上部消化管穿孔の原因としては十二指腸潰瘍,胃潰瘍が多い.

腹痛は穿孔を起こした後2時間以内に一過性に改善することがあり,その場合バイタルサインも正常化しうるが,その場合でも腹膜刺激症状の有無は診断に有用である.

腹膜刺激症状のためわずかな体動も嫌がるが,若年男性の場合は著明な腹壁硬直のため反跳痛がはっきりしないこともある.

手術を受けた胃潰瘍における穿孔の頻度は5%であるのに対し,十二指腸潰瘍では25%と十二指腸潰瘍で穿孔しやすい.

右季肋部中腋窩線上で明瞭な鼓音があれば,同部位にfree airがある可能性が非常に高いとされる.

下部消化管穿孔の原因

小腸穿孔の原因は潰瘍よりも外傷や絞扼性イレウスが多い.大腸穿孔の原因は悪性腫瘍と特発性が多い.

便秘症の高齢者の突然の下腹部痛+腹膜炎症状では大腸穿孔を考える.

悪性腫瘍による大腸穿孔は経過が急性でないことも多く,骨盤内炎症による頻便も診断を困難にすることがある.

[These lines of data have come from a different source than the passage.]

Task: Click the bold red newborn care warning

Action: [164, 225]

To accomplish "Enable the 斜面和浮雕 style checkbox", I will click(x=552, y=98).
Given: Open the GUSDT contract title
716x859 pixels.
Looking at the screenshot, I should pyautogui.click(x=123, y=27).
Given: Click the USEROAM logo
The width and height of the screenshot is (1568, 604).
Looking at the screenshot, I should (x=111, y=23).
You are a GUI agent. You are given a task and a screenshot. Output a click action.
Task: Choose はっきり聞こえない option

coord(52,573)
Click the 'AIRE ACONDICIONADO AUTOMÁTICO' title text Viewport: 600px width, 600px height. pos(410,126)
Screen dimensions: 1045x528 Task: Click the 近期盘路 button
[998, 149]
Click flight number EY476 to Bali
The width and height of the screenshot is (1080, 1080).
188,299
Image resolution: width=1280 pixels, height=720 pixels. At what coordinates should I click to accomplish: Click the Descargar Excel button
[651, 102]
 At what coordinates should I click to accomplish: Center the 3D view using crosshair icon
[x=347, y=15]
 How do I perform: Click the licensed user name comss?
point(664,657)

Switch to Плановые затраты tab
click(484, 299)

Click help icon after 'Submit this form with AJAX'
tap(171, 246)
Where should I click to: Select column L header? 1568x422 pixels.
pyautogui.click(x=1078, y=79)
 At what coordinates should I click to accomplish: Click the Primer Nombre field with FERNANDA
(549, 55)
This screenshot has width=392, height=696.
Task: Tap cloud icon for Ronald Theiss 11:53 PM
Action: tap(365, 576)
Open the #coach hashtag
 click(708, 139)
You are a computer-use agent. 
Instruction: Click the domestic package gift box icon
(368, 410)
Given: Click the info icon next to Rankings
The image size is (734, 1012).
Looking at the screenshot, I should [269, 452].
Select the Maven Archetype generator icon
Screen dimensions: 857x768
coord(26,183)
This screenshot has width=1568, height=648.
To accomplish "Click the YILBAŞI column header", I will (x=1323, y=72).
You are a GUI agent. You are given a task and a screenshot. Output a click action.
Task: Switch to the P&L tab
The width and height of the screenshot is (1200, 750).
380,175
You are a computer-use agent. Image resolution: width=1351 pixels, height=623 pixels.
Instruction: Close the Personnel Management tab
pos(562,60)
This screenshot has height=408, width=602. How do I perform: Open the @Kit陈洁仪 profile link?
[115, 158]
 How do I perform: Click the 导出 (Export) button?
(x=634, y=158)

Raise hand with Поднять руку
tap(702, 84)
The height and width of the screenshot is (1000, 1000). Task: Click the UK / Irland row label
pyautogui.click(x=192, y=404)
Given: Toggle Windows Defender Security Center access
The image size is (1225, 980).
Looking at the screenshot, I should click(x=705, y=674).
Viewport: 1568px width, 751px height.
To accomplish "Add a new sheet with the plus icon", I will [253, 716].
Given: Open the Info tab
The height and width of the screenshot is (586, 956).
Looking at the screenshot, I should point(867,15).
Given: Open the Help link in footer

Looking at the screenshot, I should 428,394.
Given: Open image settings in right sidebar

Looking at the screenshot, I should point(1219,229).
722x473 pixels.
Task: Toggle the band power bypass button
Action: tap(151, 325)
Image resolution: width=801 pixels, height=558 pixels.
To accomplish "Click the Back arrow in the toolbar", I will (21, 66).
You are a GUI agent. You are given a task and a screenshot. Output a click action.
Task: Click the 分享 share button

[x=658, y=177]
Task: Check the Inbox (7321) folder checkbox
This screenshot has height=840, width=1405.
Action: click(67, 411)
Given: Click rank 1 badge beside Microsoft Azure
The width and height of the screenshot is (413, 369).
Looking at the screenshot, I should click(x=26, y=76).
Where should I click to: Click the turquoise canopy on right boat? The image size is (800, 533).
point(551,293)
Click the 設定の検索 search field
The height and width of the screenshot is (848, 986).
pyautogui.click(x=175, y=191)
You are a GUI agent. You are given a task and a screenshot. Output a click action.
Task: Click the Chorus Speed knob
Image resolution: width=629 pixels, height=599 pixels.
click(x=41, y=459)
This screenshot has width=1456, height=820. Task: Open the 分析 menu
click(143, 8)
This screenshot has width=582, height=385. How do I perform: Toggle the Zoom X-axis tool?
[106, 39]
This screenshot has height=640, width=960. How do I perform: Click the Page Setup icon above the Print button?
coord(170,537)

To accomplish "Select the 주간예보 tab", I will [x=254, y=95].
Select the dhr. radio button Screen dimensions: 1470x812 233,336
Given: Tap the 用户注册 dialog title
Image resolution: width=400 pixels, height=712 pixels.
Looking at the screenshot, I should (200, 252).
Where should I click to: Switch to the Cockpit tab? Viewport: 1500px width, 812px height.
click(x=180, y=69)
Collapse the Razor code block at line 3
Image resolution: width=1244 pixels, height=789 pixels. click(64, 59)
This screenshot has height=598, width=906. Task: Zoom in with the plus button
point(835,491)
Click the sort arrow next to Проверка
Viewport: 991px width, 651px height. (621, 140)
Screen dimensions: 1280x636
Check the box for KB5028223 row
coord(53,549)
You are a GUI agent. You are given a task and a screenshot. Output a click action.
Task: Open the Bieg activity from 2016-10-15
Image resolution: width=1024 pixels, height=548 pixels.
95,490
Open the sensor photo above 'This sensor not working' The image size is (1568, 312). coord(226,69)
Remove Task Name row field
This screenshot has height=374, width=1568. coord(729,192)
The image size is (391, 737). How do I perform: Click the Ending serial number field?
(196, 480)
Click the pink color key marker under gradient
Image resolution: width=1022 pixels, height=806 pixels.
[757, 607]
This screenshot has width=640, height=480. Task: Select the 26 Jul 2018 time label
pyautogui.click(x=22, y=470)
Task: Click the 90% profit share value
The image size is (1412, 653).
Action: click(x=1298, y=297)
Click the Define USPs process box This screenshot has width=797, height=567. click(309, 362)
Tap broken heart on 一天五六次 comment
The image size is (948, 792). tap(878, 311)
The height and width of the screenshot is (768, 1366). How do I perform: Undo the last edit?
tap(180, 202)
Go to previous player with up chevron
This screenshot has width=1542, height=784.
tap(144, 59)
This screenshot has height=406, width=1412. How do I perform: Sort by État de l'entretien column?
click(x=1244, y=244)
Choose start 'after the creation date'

特発性大腸穿孔は平均73[50-86]歳に起こり,69%で慢性便秘症の既往がありS状結腸に穿孔することが多い(56%)〔J Clin Gastroenterol. 2011 Oct; 45(9): e82-6〕.

特発性S状結腸穿孔は平均63[16-87]歳で60歳以上が68%.54%で慢性便秘症の既往がある.下腹部を中心とした突然の激しい腹痛(100%)を呈するが,排便を契機に発症(30%)することもある〔World J Surg. 1981 Jan; 5(1): 125-30〕.

便塊による腸管穿孔は便秘の既往が81%,画像上は100%で便塊貯留〔Dis Colon Rectum. 2000; 43: 991-8〕を認める.死亡率は35%〔Br J Surg. 1990; 77: 1325-9〕である.